> **Page extract**:
————————

Further examination is continuing with alternative mathematical helper software. Already versions of the files for some of the topics have been produced using both Mathematica 3 and Scientific Notebook and it can be seen that both these programs provide a feasible alternative to Mathcad. A decision to choose one program rather than another rests partly on the funtionality offered in terms of power and ease of use of each package, partly on the cost and availability of software on university and student machines and partly on whether other economists elsewhere are producing material of this sort and making it available on the Web. For example if a lot of good material was being produced using Mathematica and being placed on the Web we would consider accommodating to that fact. Mathcad 6 is available for the Mac, as is Mathematica. Scientific Notebook is not (yet, and no promises) but Scientific Word and Scientific Workplace are, so a Mac version seems likely if Scientific Notebook has a big takeup. With Mathcad one can import text via the clipboard or paste text from an OLE server as a linked or embedded object using the Windows Packager utility. Files can be exported as Rich Text Format (RTF) file readable by most word-processors. Scientific Notebook can open LaTeX, text and RTF files. Mathematica provides the option of saving notebooks in HTML or TeX format The detailed exploitation of these facilities will be studied at a later stage of this project.
In addition to experimenting with different helper applications packages we would like to extend the approach to some other courses. Already people teaching courses in econometrics and corporate finance have expressed an interest in extending the pilot into their units.
A panel of discussants then commented on the three papers. Richard Wood remarked that the speed of change in the use of computers in economics was as fast as ever. Fascinating new things were being done with these new software tools, but he personally still found that spreadsheets provided the ideal computing environment. Students and (most) staff are familiar with them and you could get students both to work on previously authored spreadsheet models or to produce their own from scratch. They are very flexible in how they can be used and it might be better to stick to one familiar type of software rather than introducing lots of other new types of software. Roger McCain prefaced his remarks by saying that there were many good things he could say about the presentations, but with limited time it would be more useful to concentrate on the criticisms. Any economist must be pleased to see new interactive economics software tools, but he noticed that nothing had been said about the monitoring of the student use of the software. When using the Web, HTML cookies technology might be of some assistance here. In commenting on the issue of whether it was easier to program in Mathcad or Java Roger emphasized that there is a difference between the Java language itself and Java script and Java applets. Whilst it might be time consuming to program from scratch in Java one could reuse prewritten templates (emphasizing the Object Oriented nature of the tools) and this could reduce the production time substantially. On the question of the Helper applications called up by Web browsers Roger said this brought up the usual standards question - would people agree whether it was better to work with Mathcad, Mathematica or some other helper application. With all its foibles at least Java script is standard and it was for this reason that he preferred Joes approach. Tod Porter talked about the learning curves with new software for students and faculty. Most people now know how to use a browser and for this reason he welcomed the new generation of CAL material that was being developed for the Web.

————————

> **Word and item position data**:
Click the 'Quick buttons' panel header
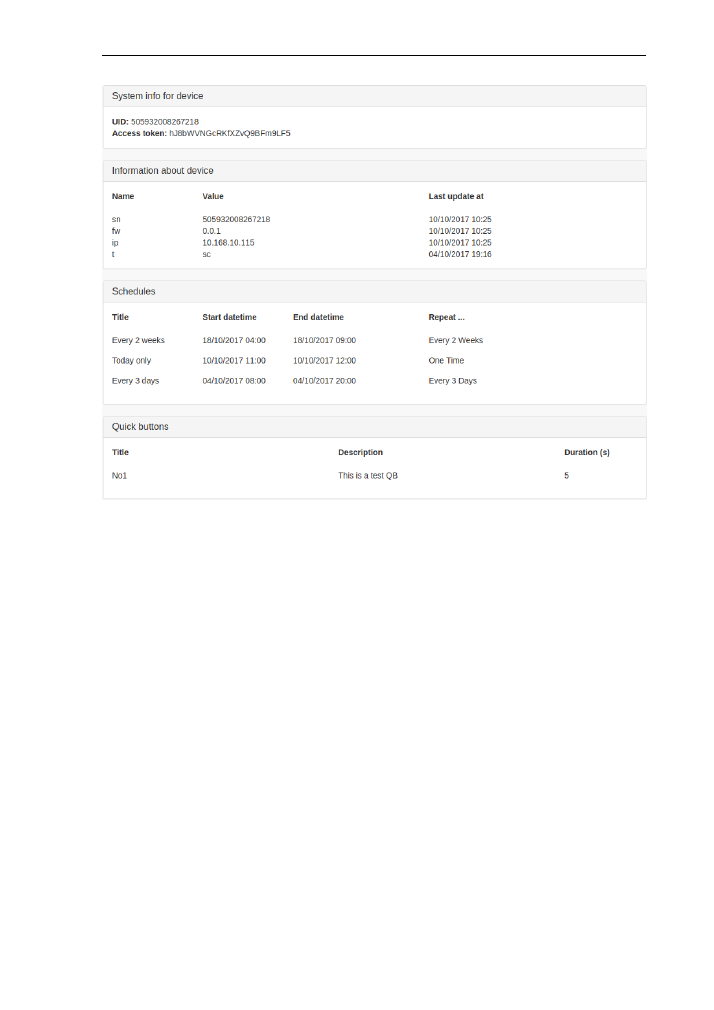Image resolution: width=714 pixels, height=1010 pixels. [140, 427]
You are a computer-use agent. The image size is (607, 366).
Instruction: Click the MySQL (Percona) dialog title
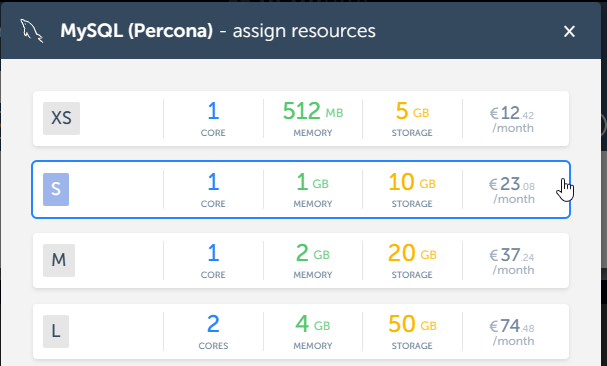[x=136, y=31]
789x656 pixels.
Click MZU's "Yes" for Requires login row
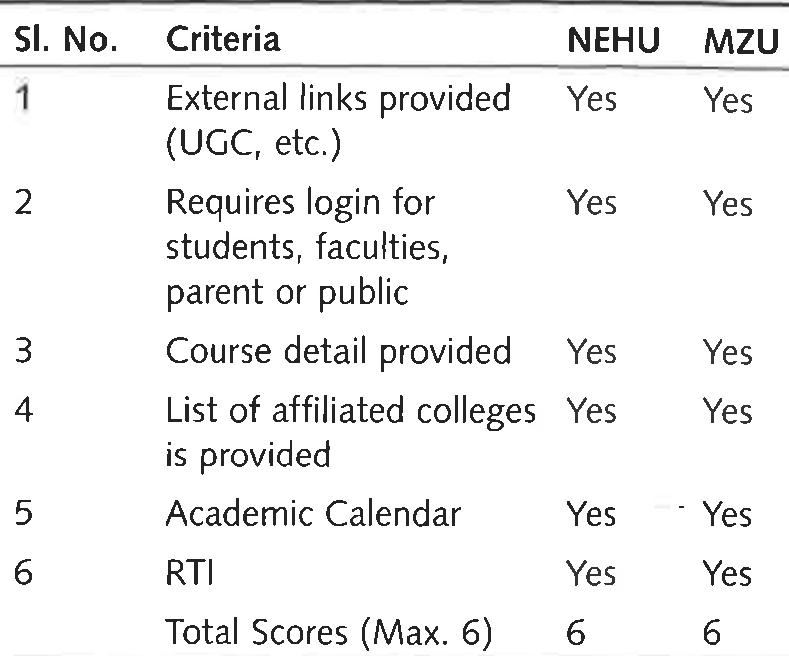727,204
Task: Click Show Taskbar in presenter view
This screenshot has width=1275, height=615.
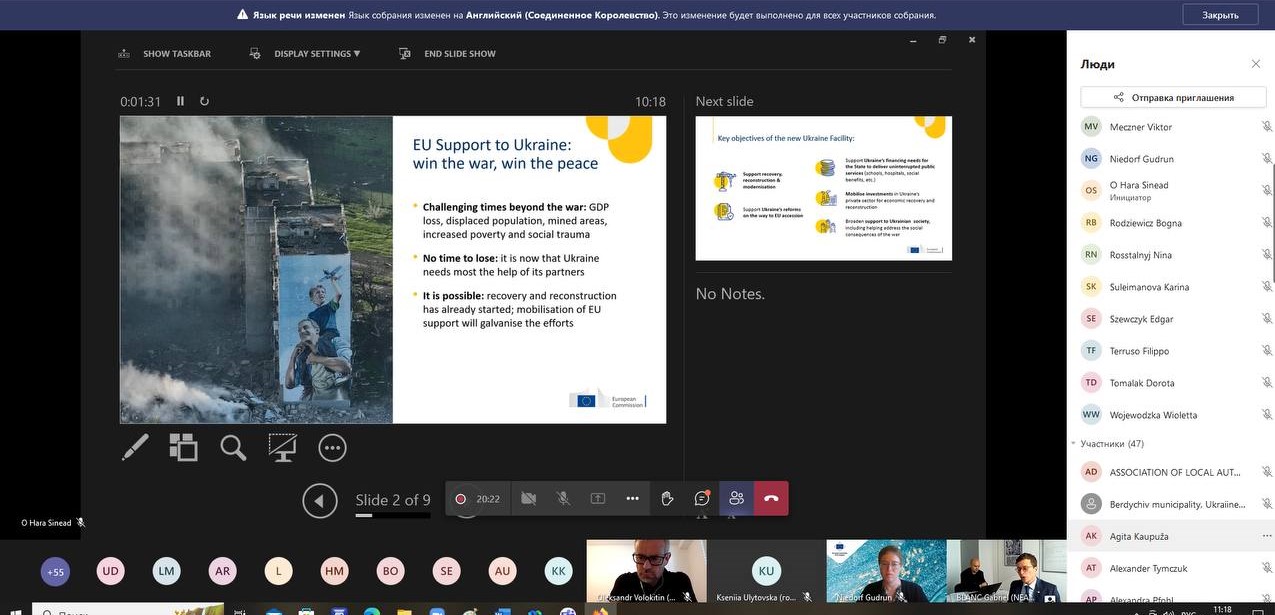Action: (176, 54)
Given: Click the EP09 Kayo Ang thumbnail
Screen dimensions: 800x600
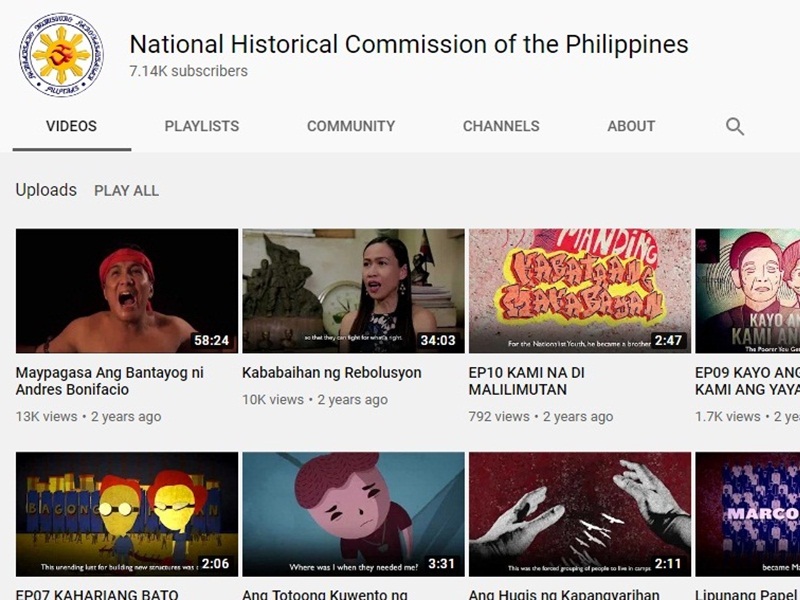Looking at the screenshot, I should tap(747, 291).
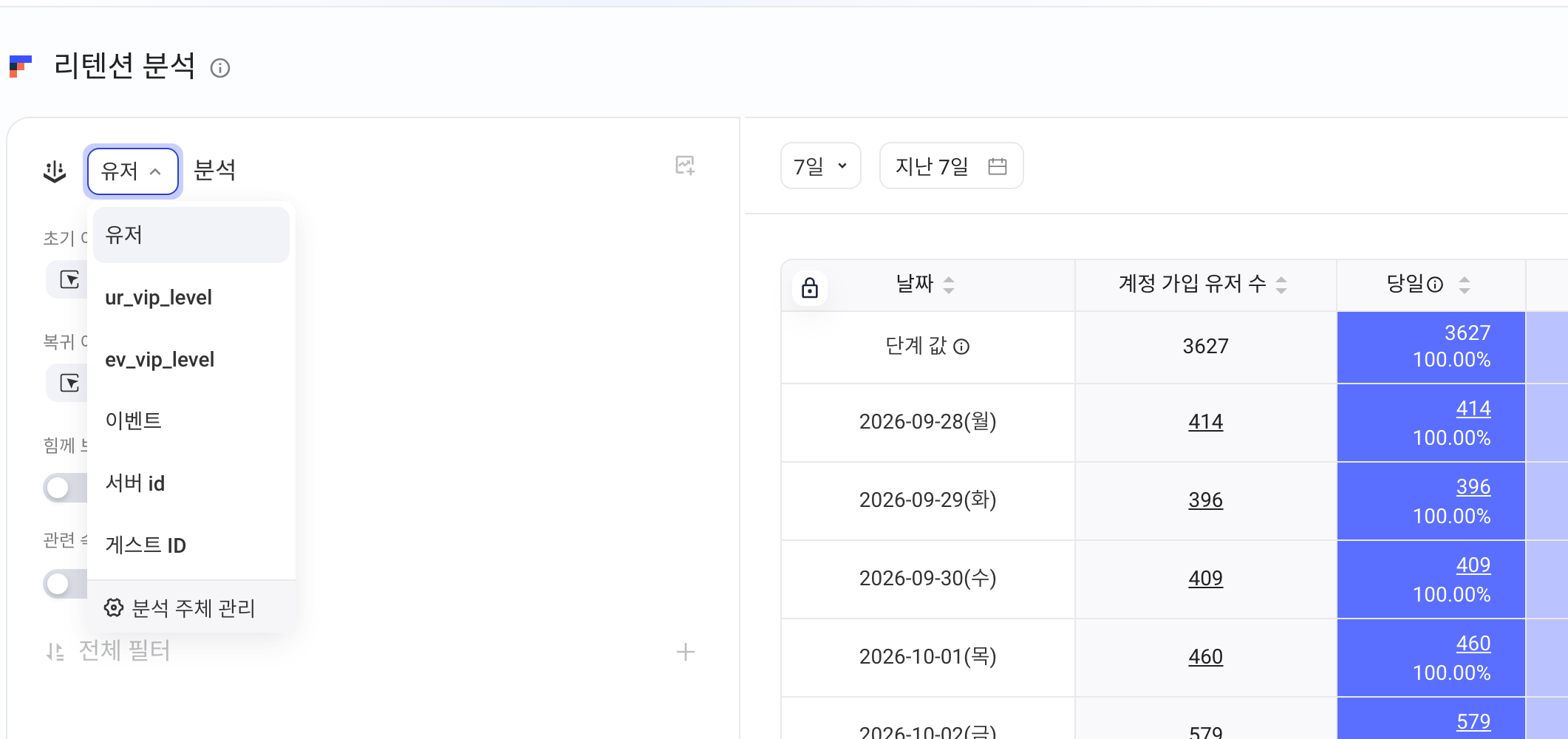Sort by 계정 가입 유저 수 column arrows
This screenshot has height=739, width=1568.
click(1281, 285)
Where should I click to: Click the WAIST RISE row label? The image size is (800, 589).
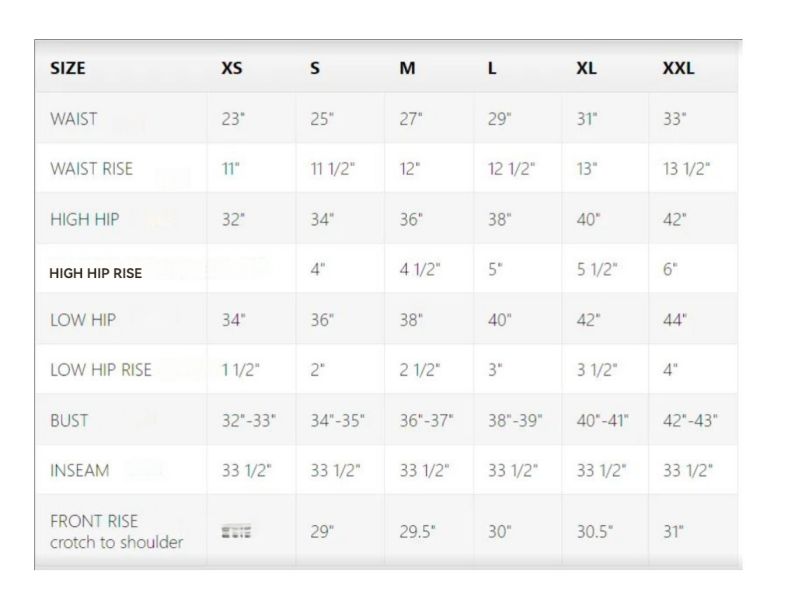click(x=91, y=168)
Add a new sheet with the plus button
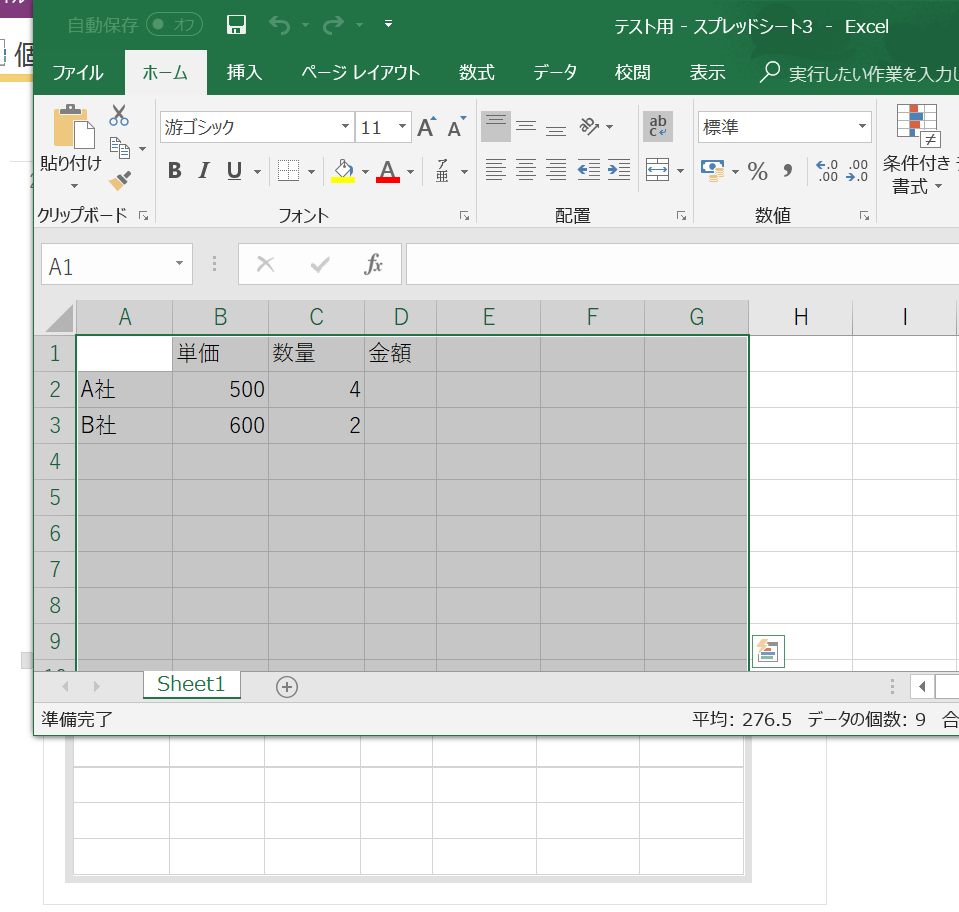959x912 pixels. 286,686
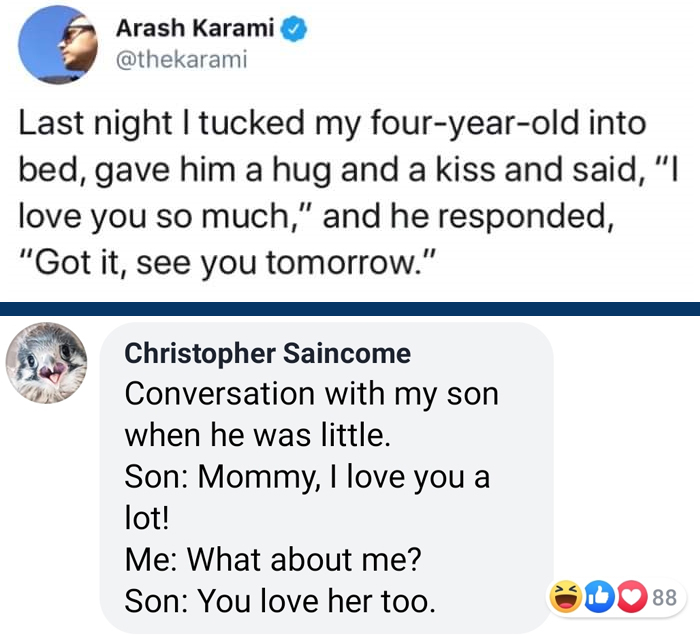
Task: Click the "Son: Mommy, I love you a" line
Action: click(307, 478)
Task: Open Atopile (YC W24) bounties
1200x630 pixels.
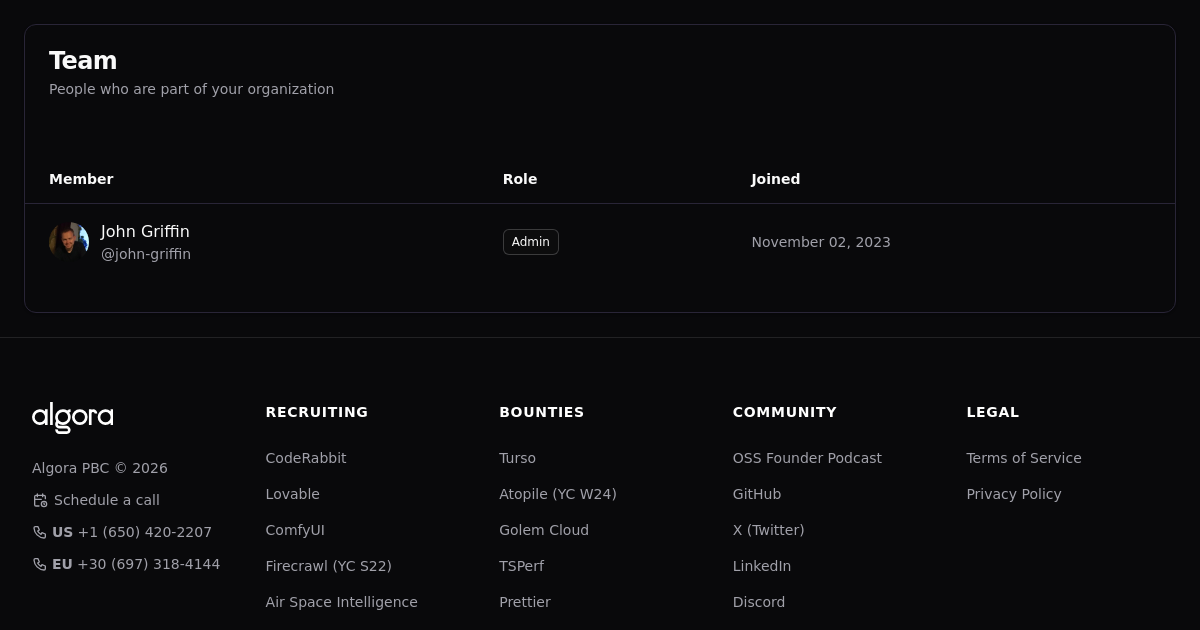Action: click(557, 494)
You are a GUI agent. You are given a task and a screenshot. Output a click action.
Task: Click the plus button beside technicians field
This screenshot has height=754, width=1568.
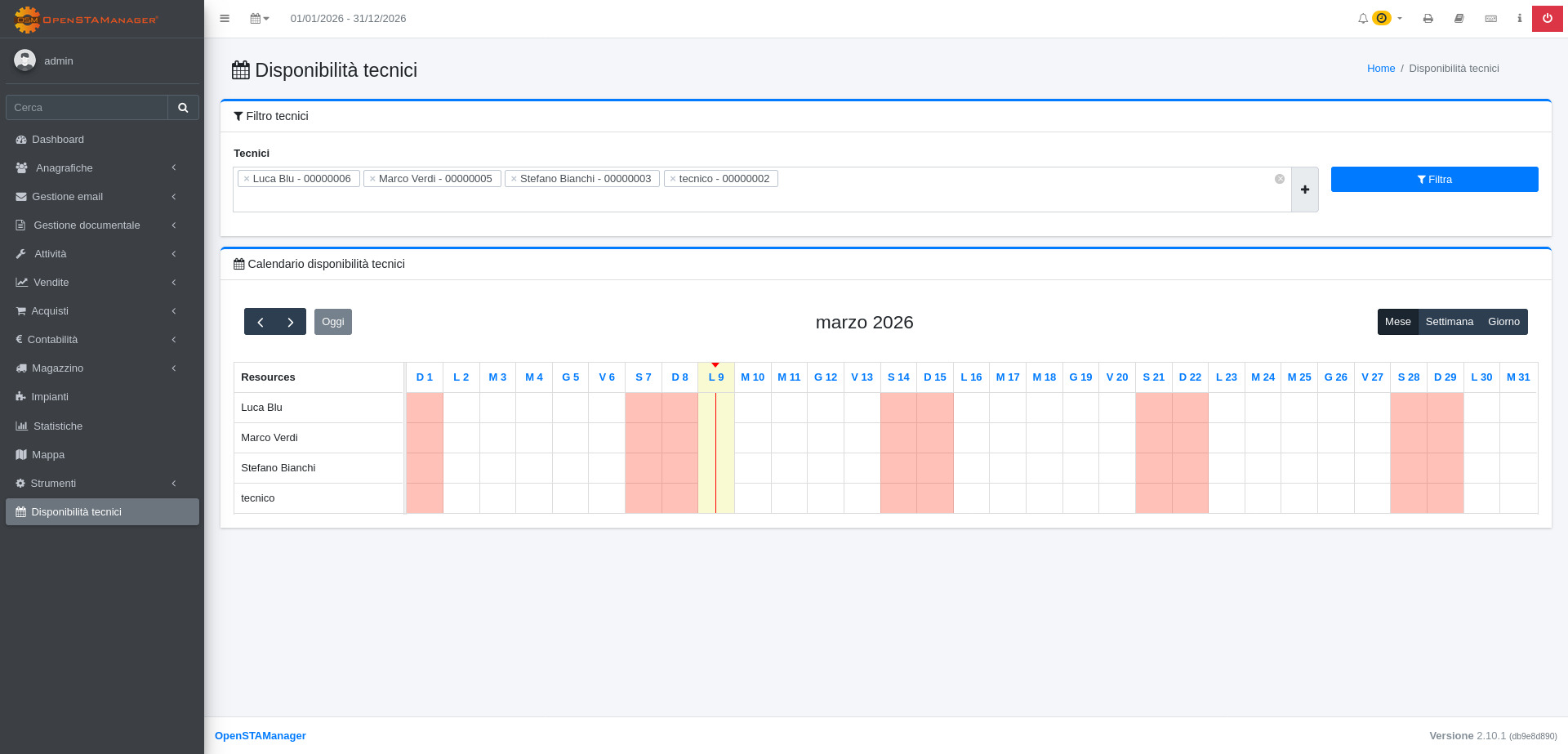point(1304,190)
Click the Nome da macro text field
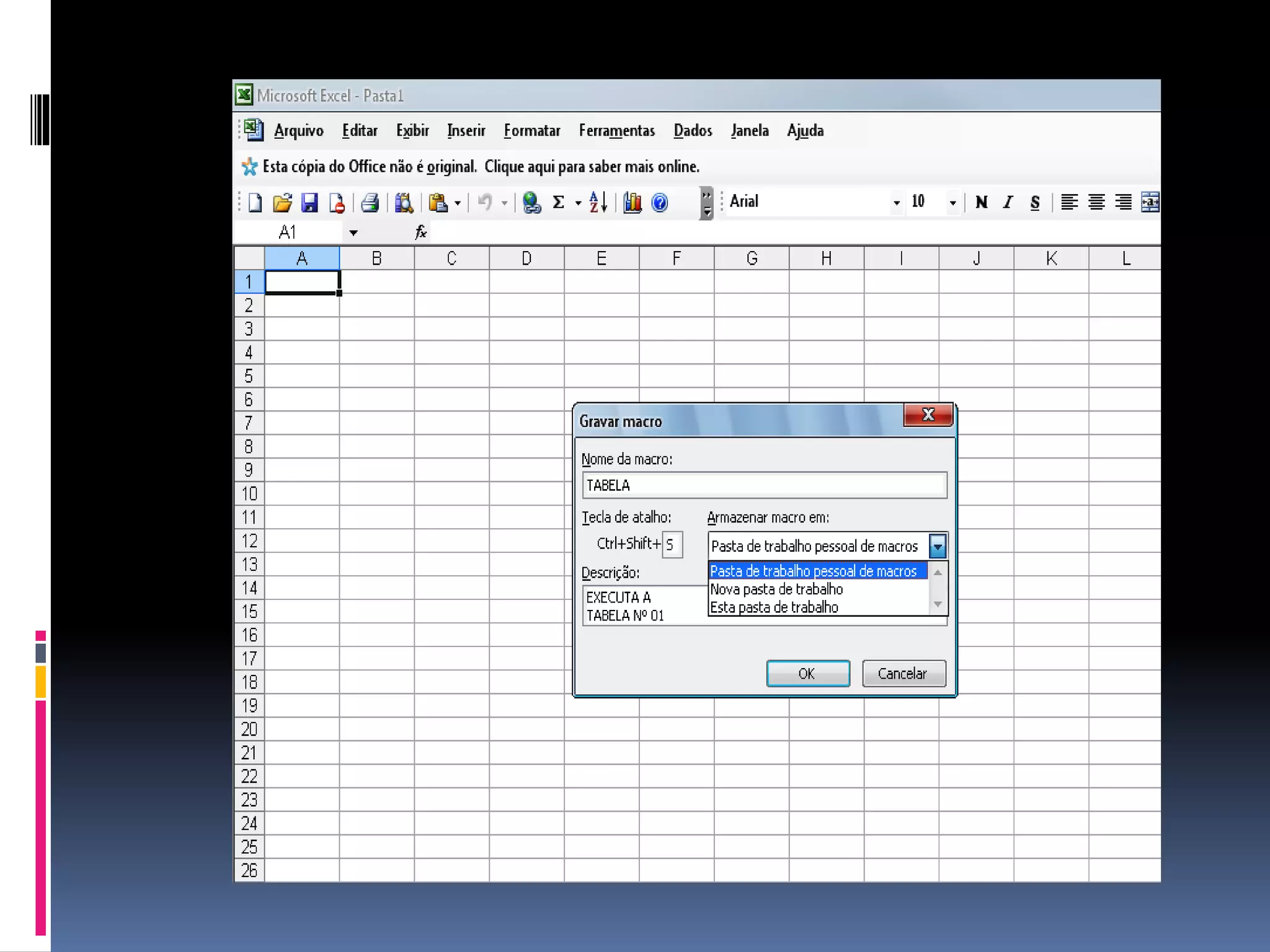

————————

> **Exercise requirements**:
Reproduce the text on economics teaching software from "In addition to" up to and including "into their units.". The rows are separate material with no connection to the text on economics teaching software.

> **Solution below**:
In addition to experimenting with different helper applications packages we would like to extend the approach to some other courses. Already people teaching courses in econometrics and corporate finance have expressed an interest in extending the pilot into their units.